I was running some tests with parallel processing and made a program that given a matrix of integers re-calcutes each position's value based on the neighbours.
I needed a copy of the matrix so the values wouldn't be overriden and used a CyclicBarrier
to merge the results once the partial problems were solved:
CyclicBarrier cyclic_barrier = new CyclicBarrier(n_tasks + 1, new Runnable() {
public void run() {
ParallelProcess.mergeResult();
}
});
ParallelProcess p = new ParallelProcess(cyclic_barrier, n_rows, r_cols); // init
Each task is assigned a portion of the matrix: I'm splitting it in equals pieces by rows. But it might happen that the divisions are not exact so there would be a small piece corresponding to the lasts row that wouldn't be submitted to the thread pool.
Example: if I have 16
rows and n_tasks = 4
no problem, all 4 will be submitted to the pool. But if I had 18
instead, the first 16 ones will be submitted, but not the last two ones.
So I'm forcing a submit if this case happens.
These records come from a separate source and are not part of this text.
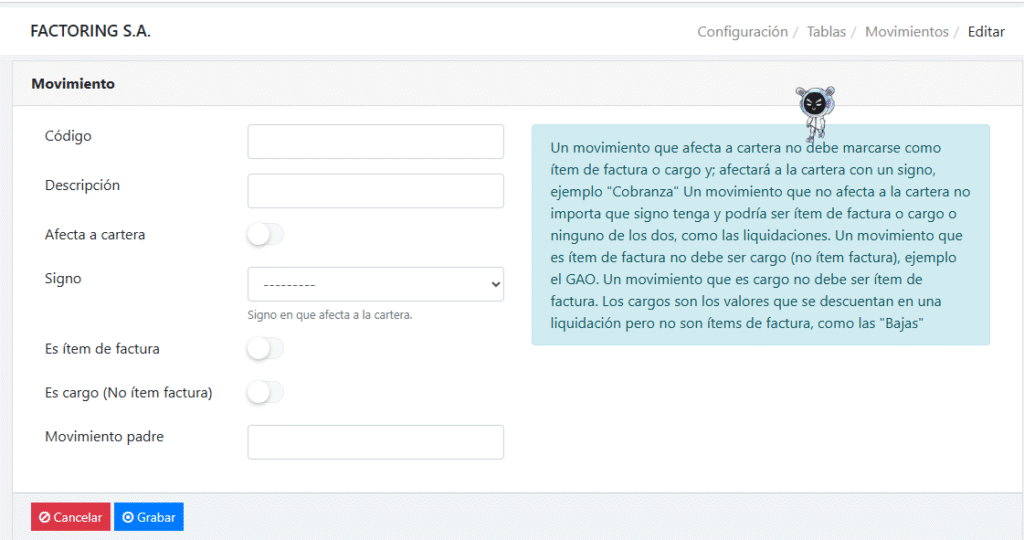Click the Signo help text below the dropdown
1024x540 pixels.
[330, 315]
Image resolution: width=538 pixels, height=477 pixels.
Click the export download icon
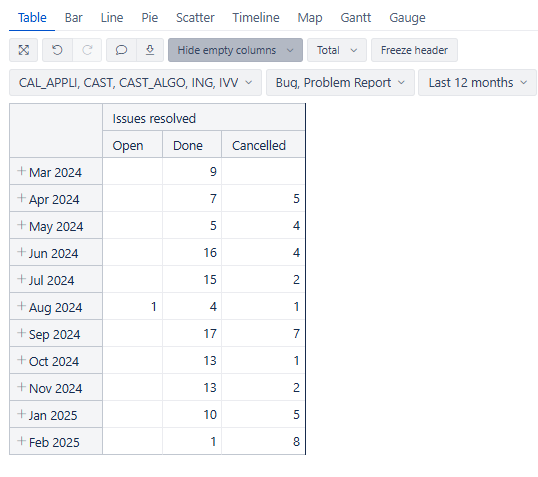tap(150, 50)
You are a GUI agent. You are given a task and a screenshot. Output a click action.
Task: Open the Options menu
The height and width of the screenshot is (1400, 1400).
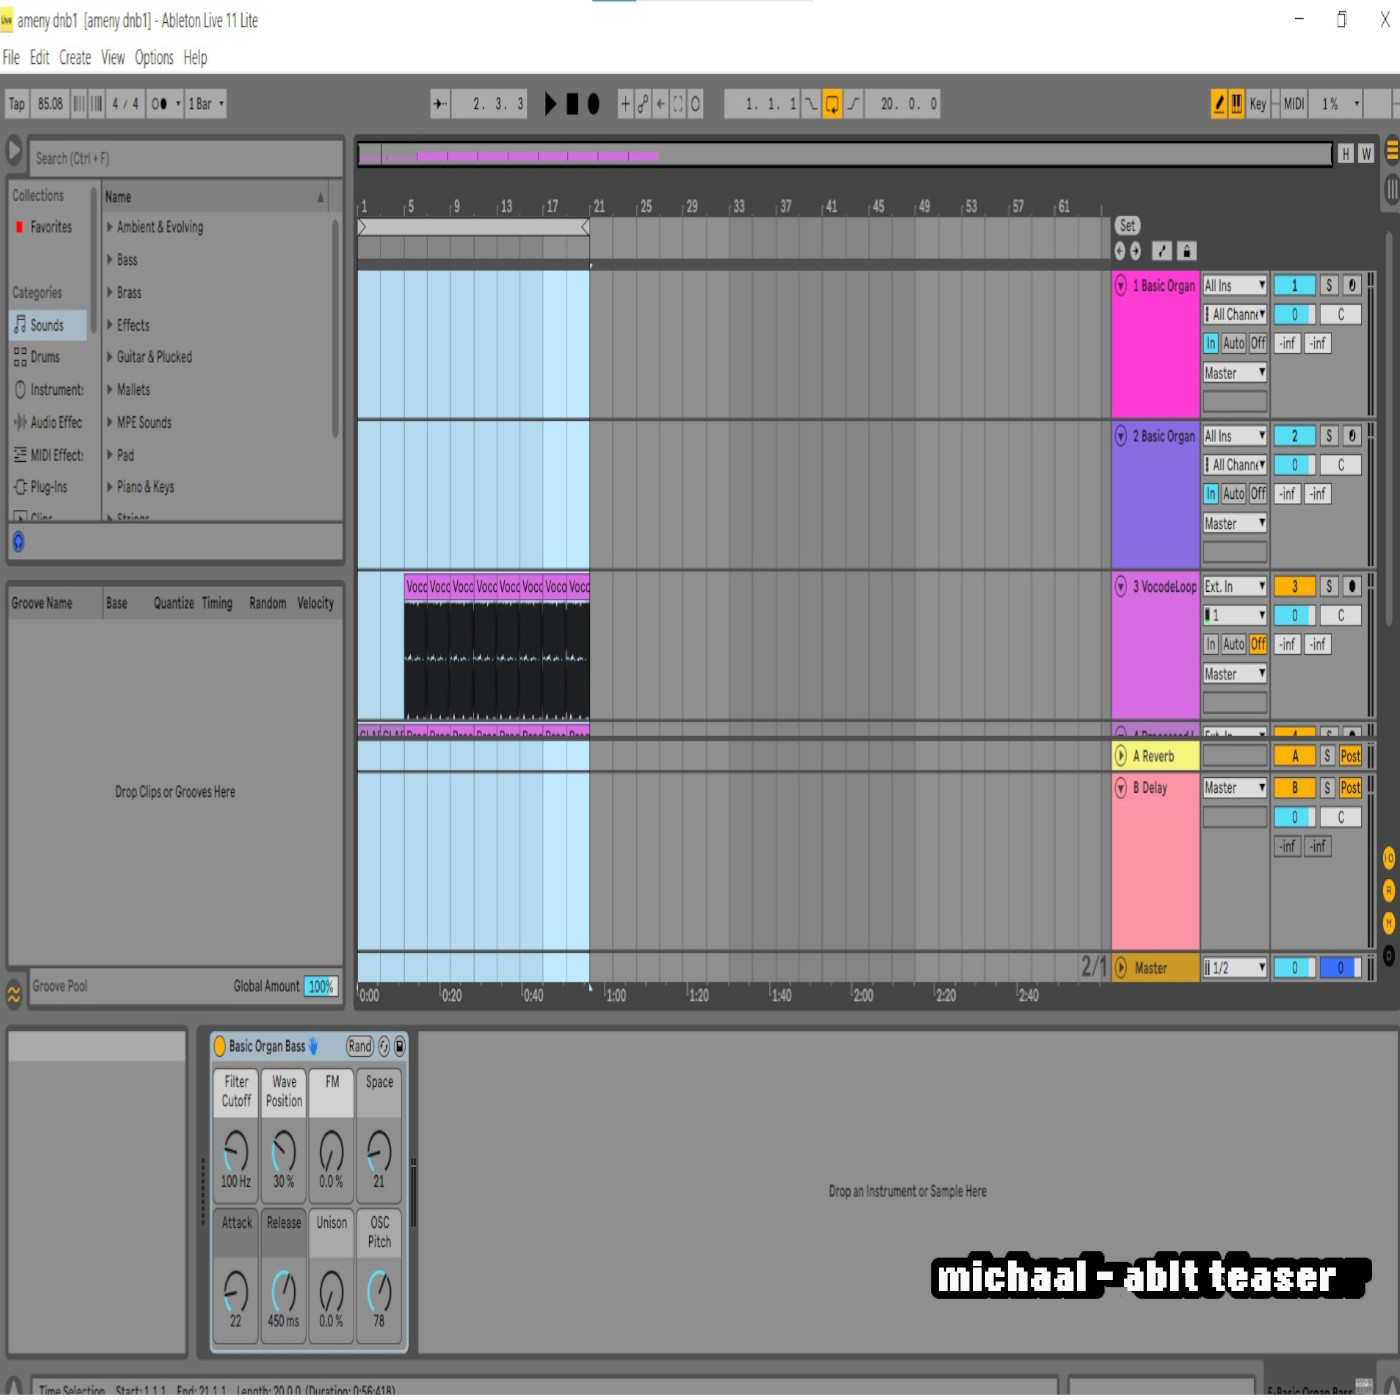point(154,58)
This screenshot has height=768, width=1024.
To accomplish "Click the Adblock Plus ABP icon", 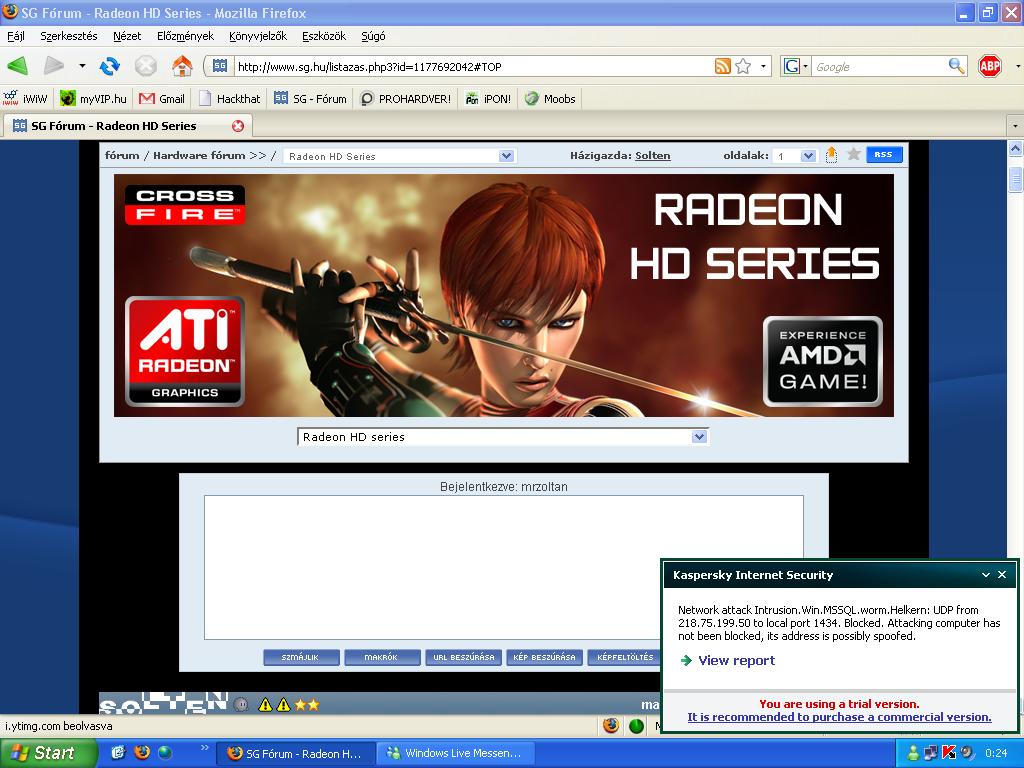I will click(990, 66).
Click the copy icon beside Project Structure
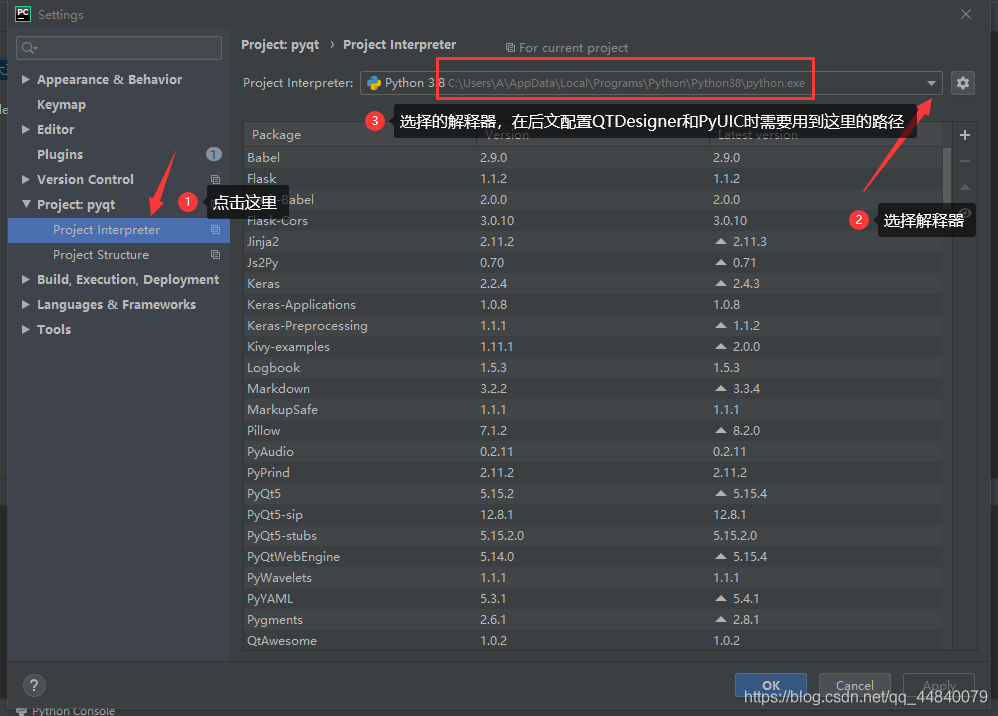Viewport: 998px width, 716px height. tap(215, 255)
Well, I'm not submitting actually, because I am using a fixed thread pool that I created like this ExecutorService e = Executors.newFixedThreadPool(n_tasks)
. Since all the slots in the pool are occupied and the threads are blocked by the barrier (mybarrier.await()
is called in the run
method) I couldn't submit it to the pool, so I just used Thread.start()
.
Let's go to the point. Since I need to take into consideration for the CyclicBarrier
the possibility of that chunk remaining, the number of parties must be incremented by 1.
But if this case didn't happen, I would be one party short to trigger the barrier.
What's my solution?:
if (lower_limit != n_rows) { // the remaining chunk to be processed
Thread t = new Thread(new ParallelProcess(lower_limit, n_rows));
t.start();
t.join();
}
else {
cyclic_barrier.await();
}
I feel like I am cheating when using the cyclic_barrier.await()
trick to raise the barrier by force.
Is there any other way I could approach this problem so I didn't have to do what I'm doing?